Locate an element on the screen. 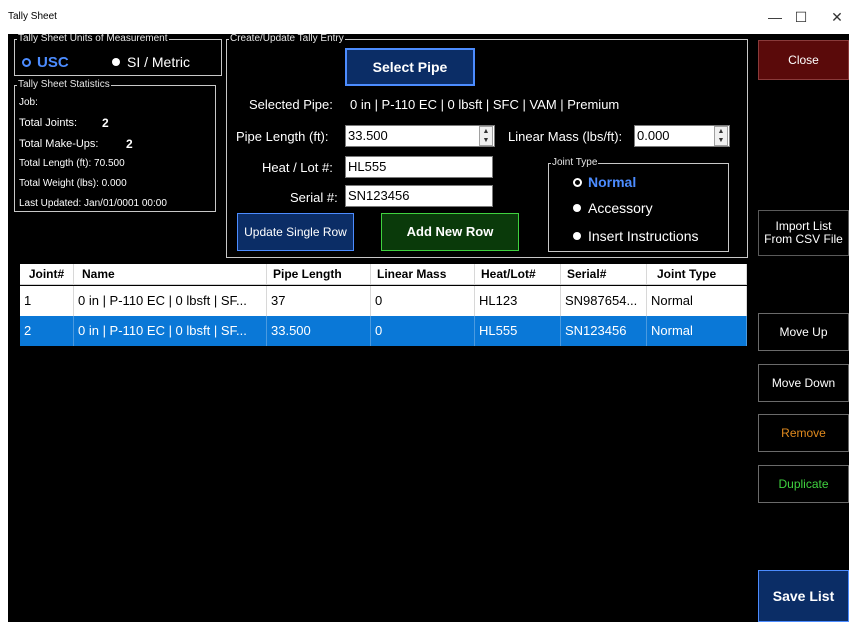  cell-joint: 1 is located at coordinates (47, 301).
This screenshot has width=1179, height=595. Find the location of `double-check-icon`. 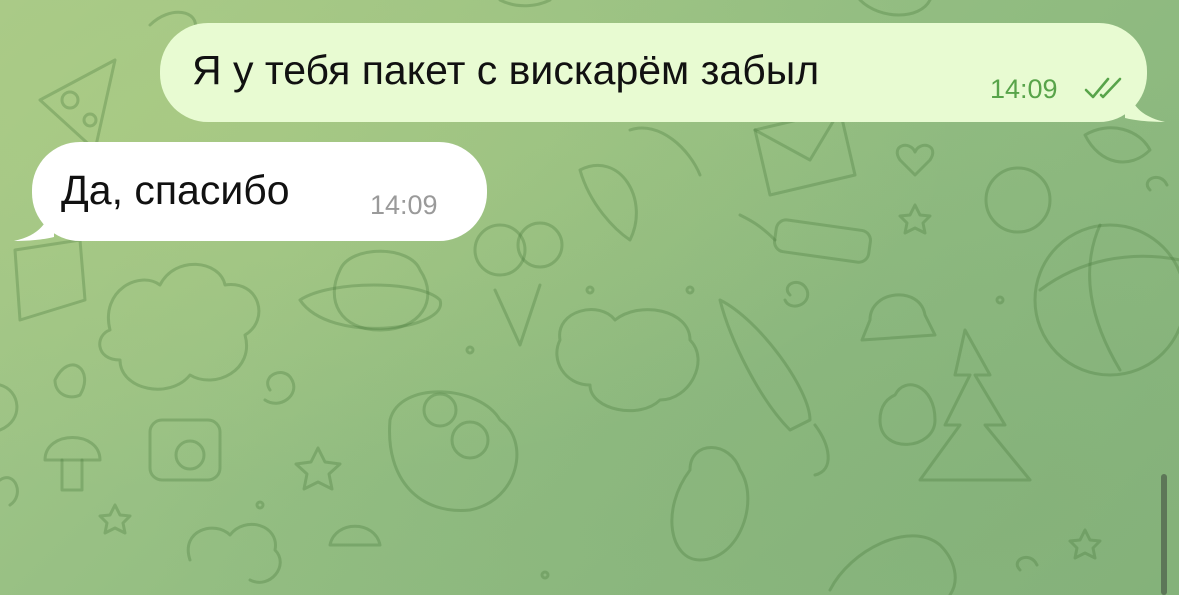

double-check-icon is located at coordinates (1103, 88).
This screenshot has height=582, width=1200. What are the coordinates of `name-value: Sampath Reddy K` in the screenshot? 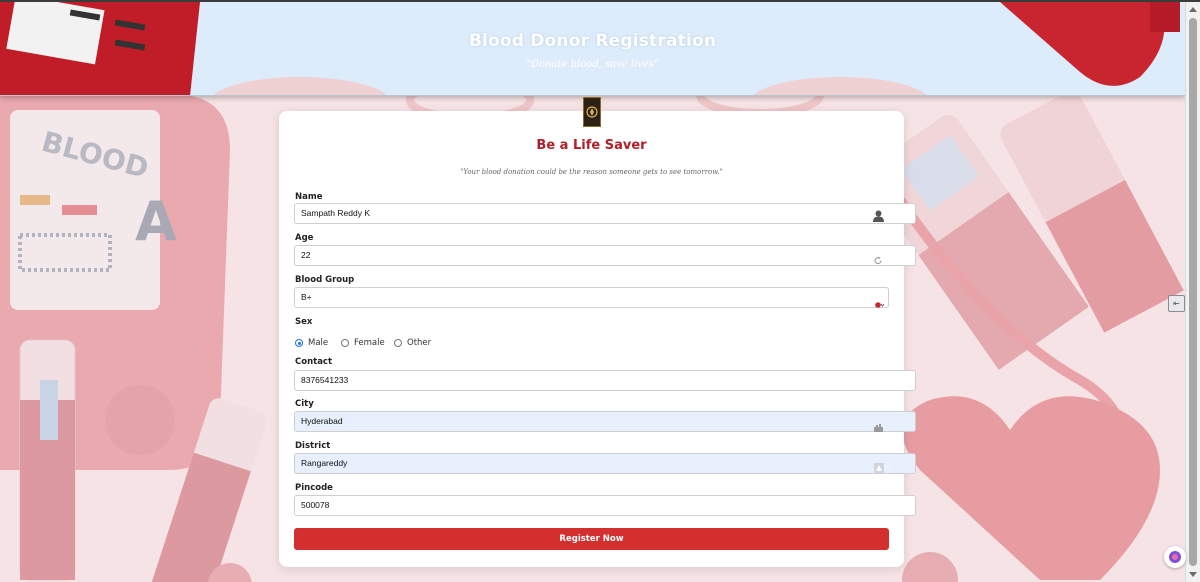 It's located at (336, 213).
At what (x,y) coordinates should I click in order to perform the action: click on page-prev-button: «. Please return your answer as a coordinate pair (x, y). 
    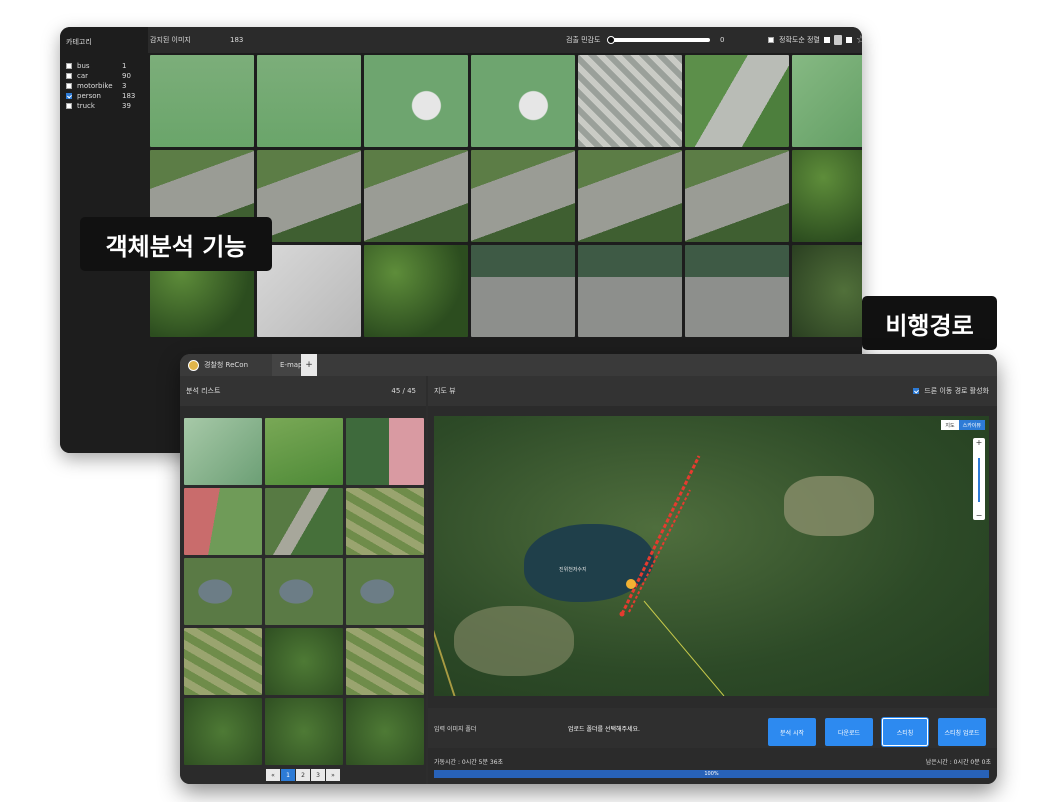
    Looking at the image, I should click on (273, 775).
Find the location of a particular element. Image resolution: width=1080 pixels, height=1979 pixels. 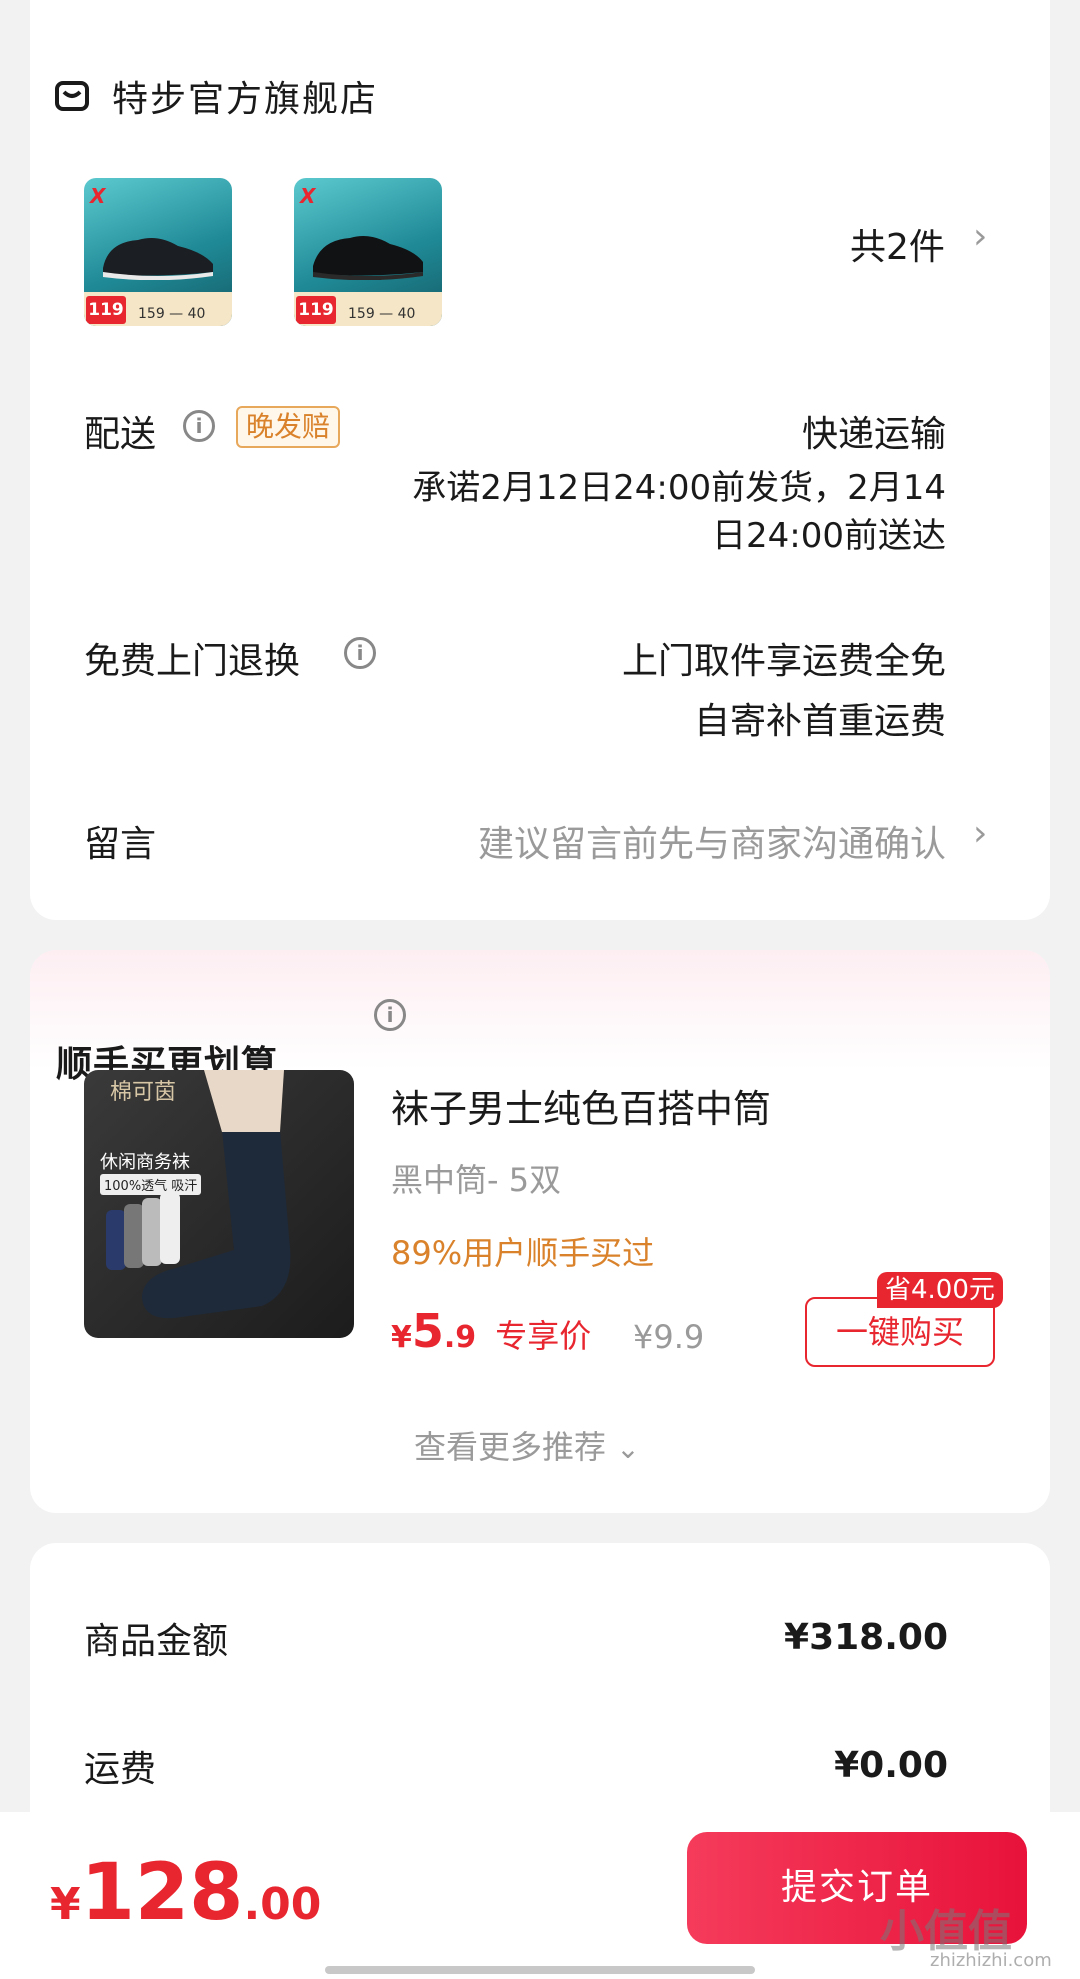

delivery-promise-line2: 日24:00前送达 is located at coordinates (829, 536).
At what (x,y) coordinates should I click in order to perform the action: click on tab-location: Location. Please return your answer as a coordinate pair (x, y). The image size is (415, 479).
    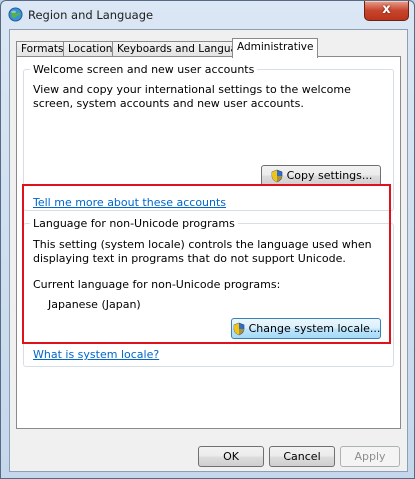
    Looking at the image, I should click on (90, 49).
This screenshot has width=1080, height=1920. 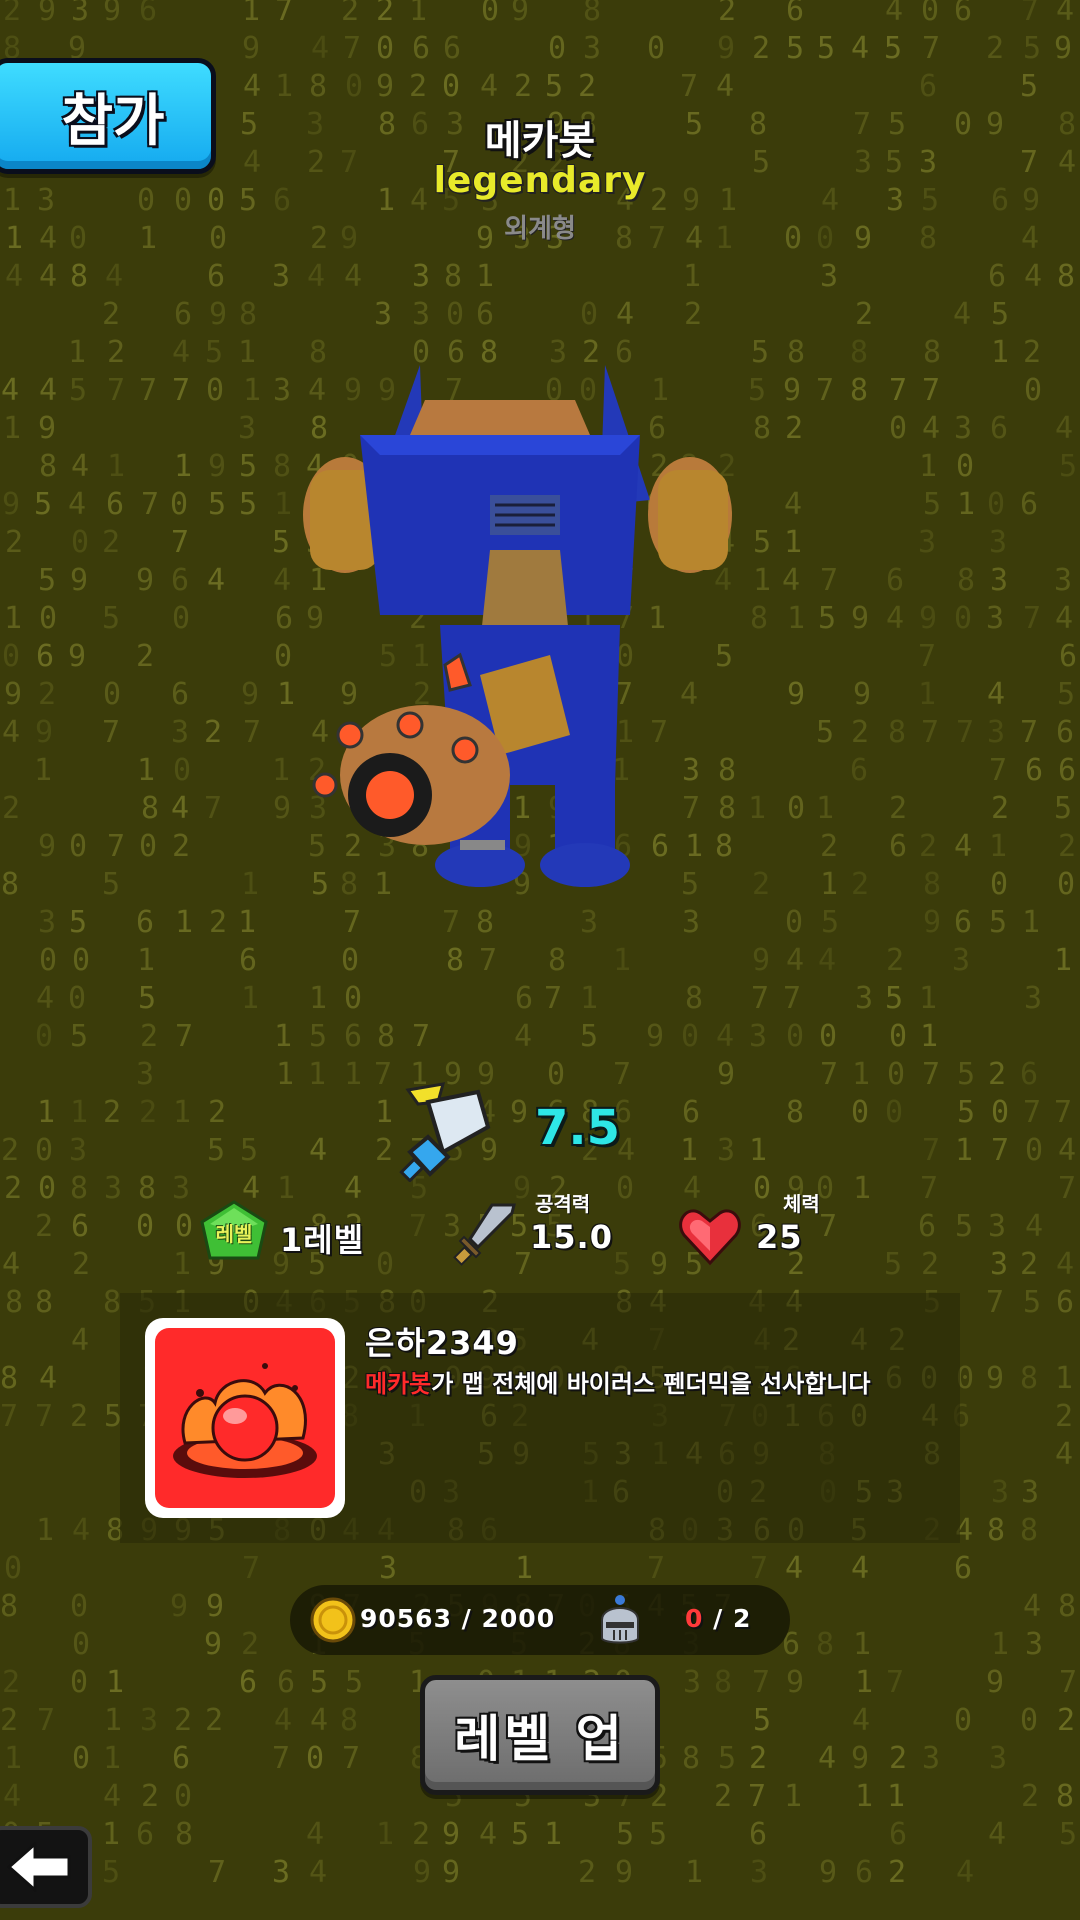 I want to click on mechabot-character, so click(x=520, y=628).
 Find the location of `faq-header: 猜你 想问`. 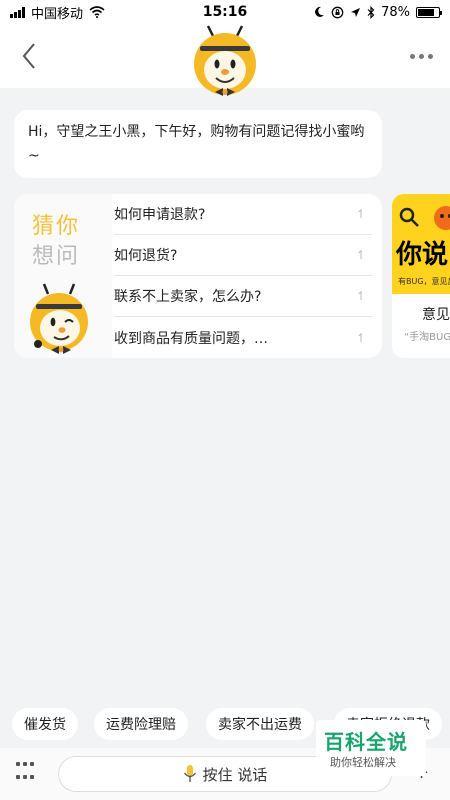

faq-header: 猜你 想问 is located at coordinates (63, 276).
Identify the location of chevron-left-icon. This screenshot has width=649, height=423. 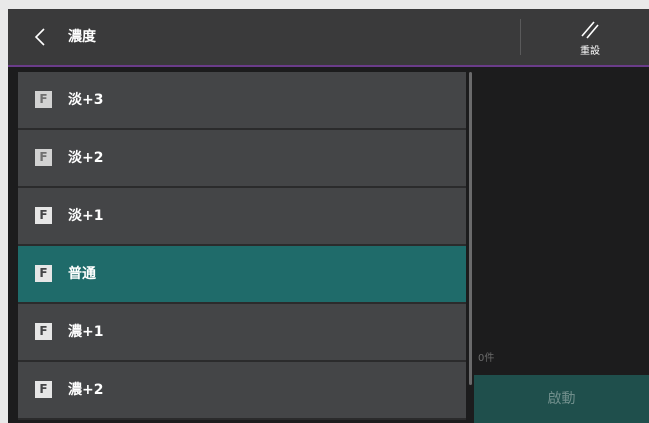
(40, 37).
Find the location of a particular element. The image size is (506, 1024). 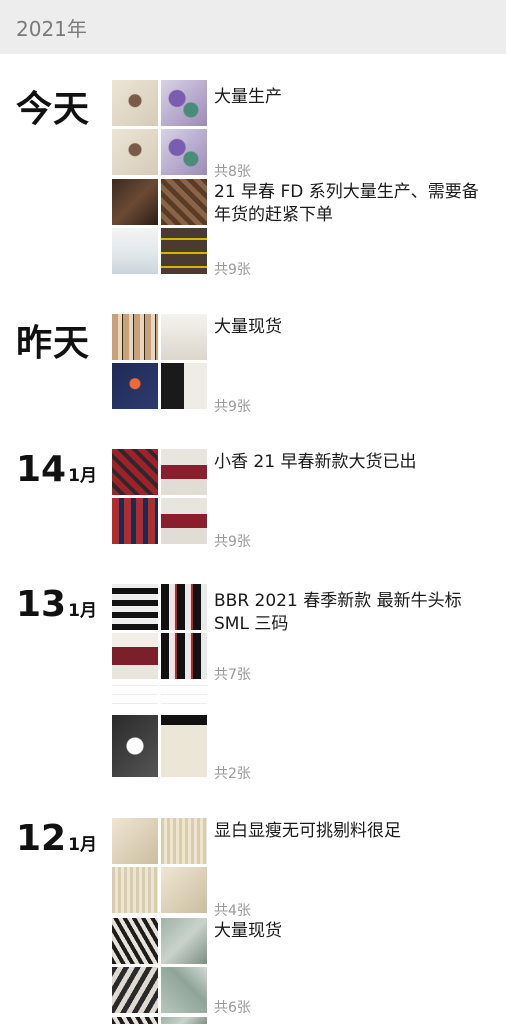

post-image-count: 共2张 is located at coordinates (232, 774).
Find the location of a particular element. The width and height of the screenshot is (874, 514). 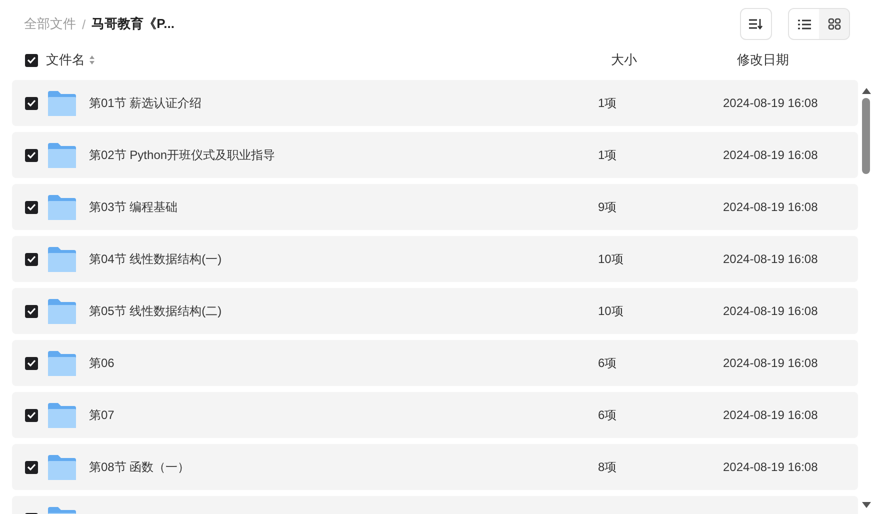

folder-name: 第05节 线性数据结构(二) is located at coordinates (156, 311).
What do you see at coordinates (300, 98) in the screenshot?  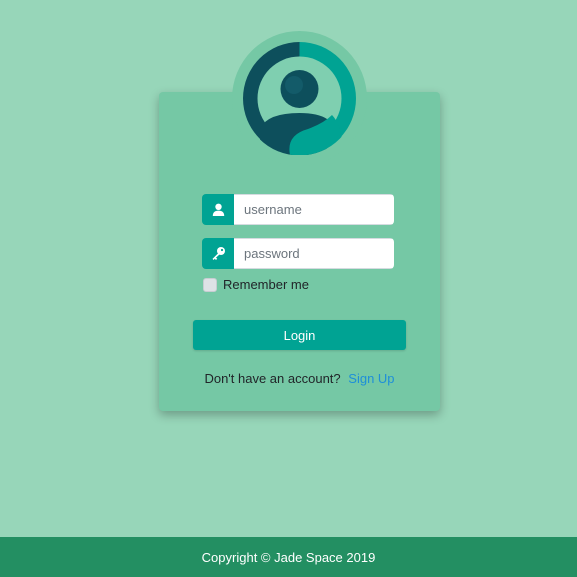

_ _ _ _ _ _ _

§ **What you need to do**:
List each line of the material above that contains the word "perform", matching case exactly.

§ **Result**:
At what (x,y) coordinates should I click in order to perform the action: click on page-prev-button: «. Please return your answer as a coordinate pair (x, y). 
At what (x,y) coordinates should I click in order to perform the action: click on tab-location: Location. Please return your answer as a coordinate pair (x, y). The image size is (415, 479).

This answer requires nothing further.